The Human Library

Ada reading

After my mama, the drama queen pulled out the television plug at both ends and chopped up the cord in the driveway for dramatic effect, my siblings and I were left with books and storytelling for entertainment. We had always been avid readers, but in our post-TV years, we became insatiable book consumers. Every week we would stagger out of the library, arms trembling with the weight of a teetering tower of books. Reading was a solitary pleasure, but storytelling was a communal ritual. The best stories could be told over and over again without losing their power to eviscerate us or make us scream with laughter. To this day I find myself in the middle of an experience, already weighing its merits as a worthy story and framing it in my mind to tell to my family the next time we get together.

Lately, the radio has been gratifying my love of storytelling. I’m a hardcore fan of This American Life. Ira Glass is my secret nerd crush. I adore the stories he spins in his dorky, entirely-unsuitable-for-radio-voice. I was hooked on Serial (Season 1) and waited for each episode as anxiously as a junkie trying to score her next hit. To my disappointment, I just couldn’t get into the second season of Serial…but then came the latest This American Life spin-off. S-Town is a dazzling, brilliant work of art. Host Brian Reed’s voice and intonation get increasingly awkward with each episode. I haven’t quite figured out why, but for me – his ragged upspeak somehow adds to the raw, forlorn beauty of the work.

Other radio favorites:

The Moth: the stories and the storytelling can be patchy, but are almost always compelling.

StoryCorps: When I read John Green’s Fault in our Stars I was PISSED. It was so mawkish and emotionally manipulative, yet I couldn’t help weeping as I read it, while simultaneously kicking myself in the ass for weeping. StoryCorps makes me cry every single time I listen to it, but I don’t feel like I’m being played like a cheap violin.

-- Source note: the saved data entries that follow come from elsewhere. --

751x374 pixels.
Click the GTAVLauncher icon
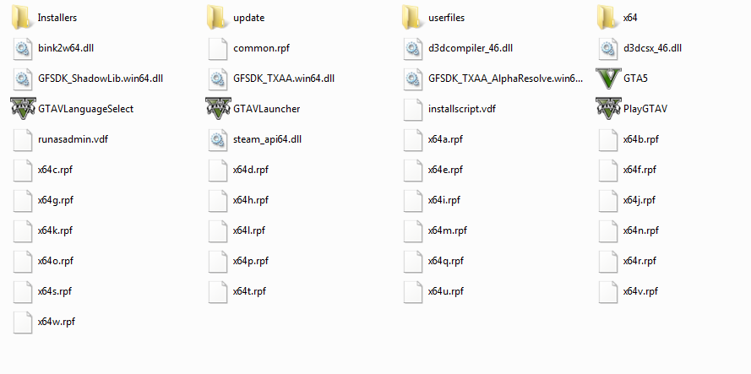218,109
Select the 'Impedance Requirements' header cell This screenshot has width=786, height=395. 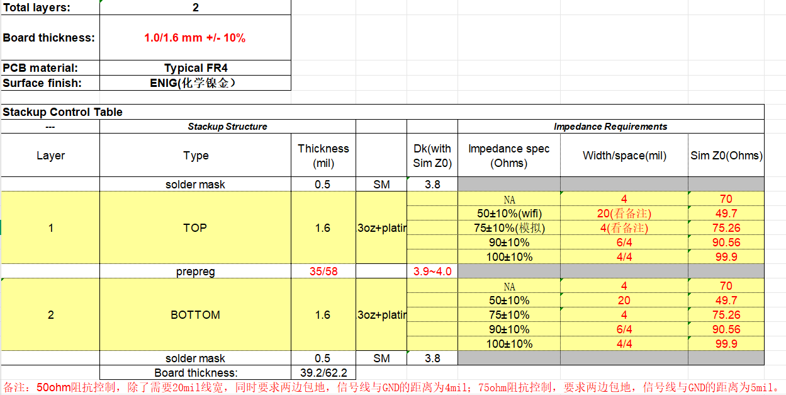[610, 127]
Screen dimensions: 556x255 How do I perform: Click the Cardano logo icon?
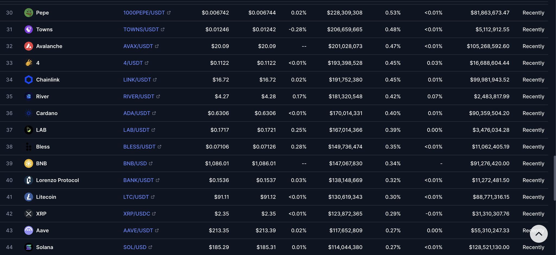click(x=29, y=113)
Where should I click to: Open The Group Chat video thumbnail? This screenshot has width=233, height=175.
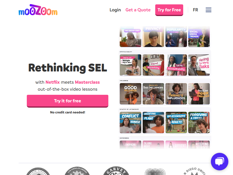point(130,37)
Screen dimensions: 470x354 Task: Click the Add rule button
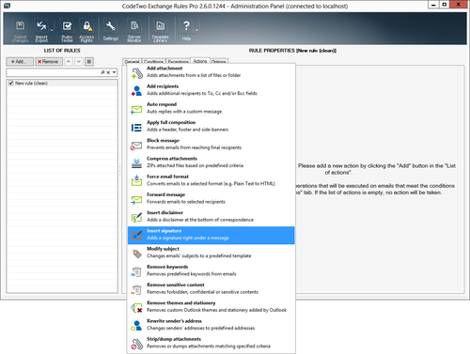(x=20, y=62)
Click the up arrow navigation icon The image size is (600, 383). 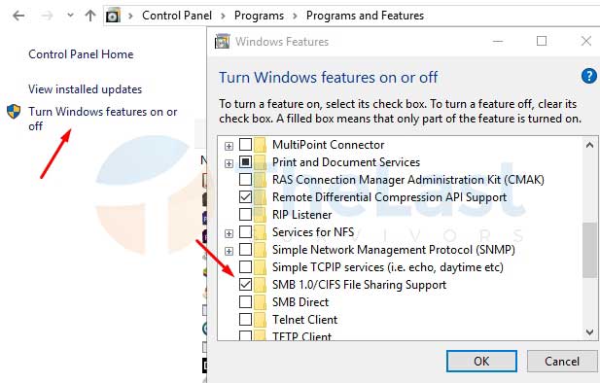pos(90,16)
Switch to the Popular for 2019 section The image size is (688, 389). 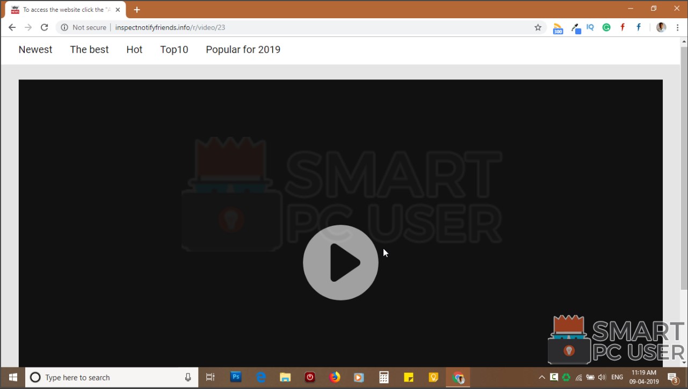pos(243,49)
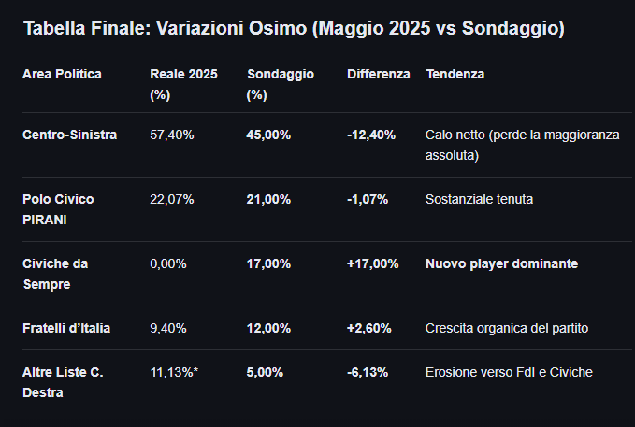Select the 'Civiche da Sempre' row label

55,274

Last week I experienced “The Human Library,” hosted at the University of Virginia. The Human Library is an international initiative that began in Copenhagen in 2000. Today there are Human Library events all over the world during which people can “check out” humans with a story to tell. I went through a catalog of short bios and picked four different people. I was given twenty minute appointment slots for each person and visited them in various rooms on the Lawn where they were stationed for the day. The stories they told were fascinating, brutal, thought-provoking, and deeply personal…At the end of each twenty minute session, I experienced that rare and miraculous feeling of true human connection. In my perfect fantasy world this is how I would spend my days – exchanging stories with my human family.